▸ Brief
Every line in the records below between the one holding "行政程序 (0) (678, 1378)" and the one holding "英語 (2) (221, 1021)", inclusive, is to be set down exactly; all other lines are to be left out.
━━━ The data ━━━
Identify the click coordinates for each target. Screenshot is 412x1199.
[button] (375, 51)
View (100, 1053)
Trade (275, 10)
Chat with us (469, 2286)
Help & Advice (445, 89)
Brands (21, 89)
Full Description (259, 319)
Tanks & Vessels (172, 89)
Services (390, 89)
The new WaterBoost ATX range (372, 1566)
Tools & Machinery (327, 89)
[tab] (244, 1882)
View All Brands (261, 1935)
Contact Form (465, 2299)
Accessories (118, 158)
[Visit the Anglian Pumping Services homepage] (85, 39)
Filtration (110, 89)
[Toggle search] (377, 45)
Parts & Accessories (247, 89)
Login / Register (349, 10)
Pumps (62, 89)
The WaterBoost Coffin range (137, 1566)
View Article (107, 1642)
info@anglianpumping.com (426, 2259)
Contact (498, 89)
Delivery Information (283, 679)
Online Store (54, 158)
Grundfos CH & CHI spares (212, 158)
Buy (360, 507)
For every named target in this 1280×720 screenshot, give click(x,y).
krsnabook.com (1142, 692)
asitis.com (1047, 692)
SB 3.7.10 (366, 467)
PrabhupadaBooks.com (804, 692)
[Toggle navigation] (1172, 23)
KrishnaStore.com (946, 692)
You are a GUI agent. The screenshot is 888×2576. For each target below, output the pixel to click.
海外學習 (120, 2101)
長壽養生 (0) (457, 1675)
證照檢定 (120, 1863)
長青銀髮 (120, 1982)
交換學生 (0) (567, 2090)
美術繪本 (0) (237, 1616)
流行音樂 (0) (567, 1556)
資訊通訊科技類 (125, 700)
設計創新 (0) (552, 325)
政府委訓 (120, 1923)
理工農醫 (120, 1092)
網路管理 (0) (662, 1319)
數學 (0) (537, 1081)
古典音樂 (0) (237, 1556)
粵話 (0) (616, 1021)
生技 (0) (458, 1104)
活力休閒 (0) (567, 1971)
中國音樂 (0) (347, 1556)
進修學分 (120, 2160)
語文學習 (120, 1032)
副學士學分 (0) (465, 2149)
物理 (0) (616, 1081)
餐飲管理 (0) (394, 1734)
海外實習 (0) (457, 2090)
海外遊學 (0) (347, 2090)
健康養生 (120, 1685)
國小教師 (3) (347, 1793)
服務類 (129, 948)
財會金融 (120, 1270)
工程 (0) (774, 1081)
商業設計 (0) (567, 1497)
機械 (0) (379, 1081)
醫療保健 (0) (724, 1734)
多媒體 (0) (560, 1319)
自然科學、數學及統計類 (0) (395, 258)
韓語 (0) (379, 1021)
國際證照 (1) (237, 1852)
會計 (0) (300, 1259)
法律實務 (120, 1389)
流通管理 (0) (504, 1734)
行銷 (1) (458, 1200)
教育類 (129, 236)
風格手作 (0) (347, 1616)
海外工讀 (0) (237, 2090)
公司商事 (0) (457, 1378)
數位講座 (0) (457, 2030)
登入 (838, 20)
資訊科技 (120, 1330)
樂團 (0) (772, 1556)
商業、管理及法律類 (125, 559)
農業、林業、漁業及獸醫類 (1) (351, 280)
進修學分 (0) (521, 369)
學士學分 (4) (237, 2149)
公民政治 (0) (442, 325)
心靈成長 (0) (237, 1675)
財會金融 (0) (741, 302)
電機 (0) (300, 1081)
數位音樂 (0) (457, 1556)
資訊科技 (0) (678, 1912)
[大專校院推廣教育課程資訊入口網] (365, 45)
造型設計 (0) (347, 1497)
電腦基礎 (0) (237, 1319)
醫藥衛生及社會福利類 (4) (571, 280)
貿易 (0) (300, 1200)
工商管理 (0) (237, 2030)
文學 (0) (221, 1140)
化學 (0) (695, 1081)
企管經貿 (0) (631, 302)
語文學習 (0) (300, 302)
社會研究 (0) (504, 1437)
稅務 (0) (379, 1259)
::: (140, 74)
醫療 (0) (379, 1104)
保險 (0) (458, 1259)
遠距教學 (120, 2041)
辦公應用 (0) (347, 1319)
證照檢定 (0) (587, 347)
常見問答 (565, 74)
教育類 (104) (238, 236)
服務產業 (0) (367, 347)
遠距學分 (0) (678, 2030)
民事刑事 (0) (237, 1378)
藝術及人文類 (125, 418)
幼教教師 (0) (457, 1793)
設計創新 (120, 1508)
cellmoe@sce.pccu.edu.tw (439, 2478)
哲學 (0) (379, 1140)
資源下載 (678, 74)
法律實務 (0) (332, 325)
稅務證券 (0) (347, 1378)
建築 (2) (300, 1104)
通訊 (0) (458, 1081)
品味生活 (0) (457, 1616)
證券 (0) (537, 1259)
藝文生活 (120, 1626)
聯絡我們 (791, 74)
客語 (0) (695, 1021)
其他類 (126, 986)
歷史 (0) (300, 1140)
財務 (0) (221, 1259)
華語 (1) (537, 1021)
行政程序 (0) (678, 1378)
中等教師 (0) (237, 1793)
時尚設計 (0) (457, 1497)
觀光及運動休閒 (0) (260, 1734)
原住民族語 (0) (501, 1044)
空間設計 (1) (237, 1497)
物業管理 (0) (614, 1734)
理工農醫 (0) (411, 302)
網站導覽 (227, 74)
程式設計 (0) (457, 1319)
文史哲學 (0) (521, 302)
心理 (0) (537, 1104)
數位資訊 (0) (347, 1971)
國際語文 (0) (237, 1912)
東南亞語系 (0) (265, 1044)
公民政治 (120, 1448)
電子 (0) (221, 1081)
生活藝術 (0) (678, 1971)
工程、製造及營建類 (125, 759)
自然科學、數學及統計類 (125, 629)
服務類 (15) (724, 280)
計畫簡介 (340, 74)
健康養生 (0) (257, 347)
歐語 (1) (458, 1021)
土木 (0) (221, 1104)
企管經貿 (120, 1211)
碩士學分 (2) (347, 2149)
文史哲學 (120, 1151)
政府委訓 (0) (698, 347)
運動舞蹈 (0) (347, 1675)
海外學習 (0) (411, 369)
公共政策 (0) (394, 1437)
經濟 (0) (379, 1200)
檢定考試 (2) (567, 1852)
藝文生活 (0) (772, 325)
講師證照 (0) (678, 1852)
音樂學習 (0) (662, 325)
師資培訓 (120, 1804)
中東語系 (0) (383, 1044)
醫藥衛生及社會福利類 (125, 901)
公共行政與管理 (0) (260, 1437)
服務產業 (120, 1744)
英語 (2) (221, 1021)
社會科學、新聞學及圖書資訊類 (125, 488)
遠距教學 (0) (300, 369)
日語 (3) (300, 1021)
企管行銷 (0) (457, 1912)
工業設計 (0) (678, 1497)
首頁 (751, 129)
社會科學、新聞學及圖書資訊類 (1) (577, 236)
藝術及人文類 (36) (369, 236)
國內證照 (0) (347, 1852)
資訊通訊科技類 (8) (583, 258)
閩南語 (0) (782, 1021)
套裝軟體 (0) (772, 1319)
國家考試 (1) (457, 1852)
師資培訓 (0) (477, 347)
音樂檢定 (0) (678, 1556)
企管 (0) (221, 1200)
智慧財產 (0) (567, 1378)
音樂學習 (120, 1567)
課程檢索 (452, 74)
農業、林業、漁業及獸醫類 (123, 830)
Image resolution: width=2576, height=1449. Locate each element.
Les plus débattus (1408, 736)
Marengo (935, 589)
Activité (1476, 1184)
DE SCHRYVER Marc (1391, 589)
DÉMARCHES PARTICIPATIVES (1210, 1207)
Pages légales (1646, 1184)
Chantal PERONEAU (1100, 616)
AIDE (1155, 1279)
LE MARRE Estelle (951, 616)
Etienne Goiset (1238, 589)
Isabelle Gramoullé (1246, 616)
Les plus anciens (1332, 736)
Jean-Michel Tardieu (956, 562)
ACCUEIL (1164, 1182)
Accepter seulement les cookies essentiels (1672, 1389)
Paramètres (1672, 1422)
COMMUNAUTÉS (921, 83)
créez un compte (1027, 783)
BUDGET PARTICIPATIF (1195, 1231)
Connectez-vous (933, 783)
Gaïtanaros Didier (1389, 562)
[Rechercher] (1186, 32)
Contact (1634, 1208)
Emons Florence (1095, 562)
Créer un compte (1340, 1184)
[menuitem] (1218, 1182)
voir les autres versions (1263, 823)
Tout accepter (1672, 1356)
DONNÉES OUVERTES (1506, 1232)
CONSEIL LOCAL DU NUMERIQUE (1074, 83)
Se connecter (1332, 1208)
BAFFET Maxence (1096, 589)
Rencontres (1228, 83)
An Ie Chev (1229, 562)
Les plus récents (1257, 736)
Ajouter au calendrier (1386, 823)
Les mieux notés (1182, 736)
━━━
▸ Output
行政程序 (0) (678, 1378)
中等教師 (0) (237, 1793)
時尚設計 (0) (457, 1497)
觀光及運動休閒 (0) (260, 1734)
原住民族語 (0) (501, 1044)
空間設計 (1) (237, 1497)
物業管理 (0) (614, 1734)
理工農醫 (0) (411, 302)
網站導覽 (227, 74)
程式設計 (0) (457, 1319)
文史哲學 (0) (521, 302)
心理 (0) (537, 1104)
數位資訊 (0) (347, 1971)
國際語文 (0) (237, 1912)
東南亞語系 (0) (265, 1044)
公民政治 (120, 1448)
電子 (0) (221, 1081)
生活藝術 (0) (678, 1971)
工程、製造及營建類 (125, 759)
自然科學、數學及統計類 (125, 629)
服務類 (15) (724, 280)
計畫簡介 (340, 74)
健康養生 (0) (257, 347)
歐語 (1) (458, 1021)
土木 (0) (221, 1104)
企管經貿 (120, 1211)
碩士學分 (2) (347, 2149)
文史哲學 (120, 1151)
政府委訓 (0) (698, 347)
運動舞蹈 (0) (347, 1675)
海外學習 (0) (411, 369)
公共政策 (0) (394, 1437)
經濟 (0) (379, 1200)
檢定考試 (2) (567, 1852)
藝文生活 (0) (772, 325)
講師證照 (0) (678, 1852)
音樂學習 (0) (662, 325)
師資培訓 (120, 1804)
中東語系 (0) (383, 1044)
醫藥衛生及社會福利類 (125, 901)
公共行政與管理 (0) (260, 1437)
服務產業 (120, 1744)
英語 (2) (221, 1021)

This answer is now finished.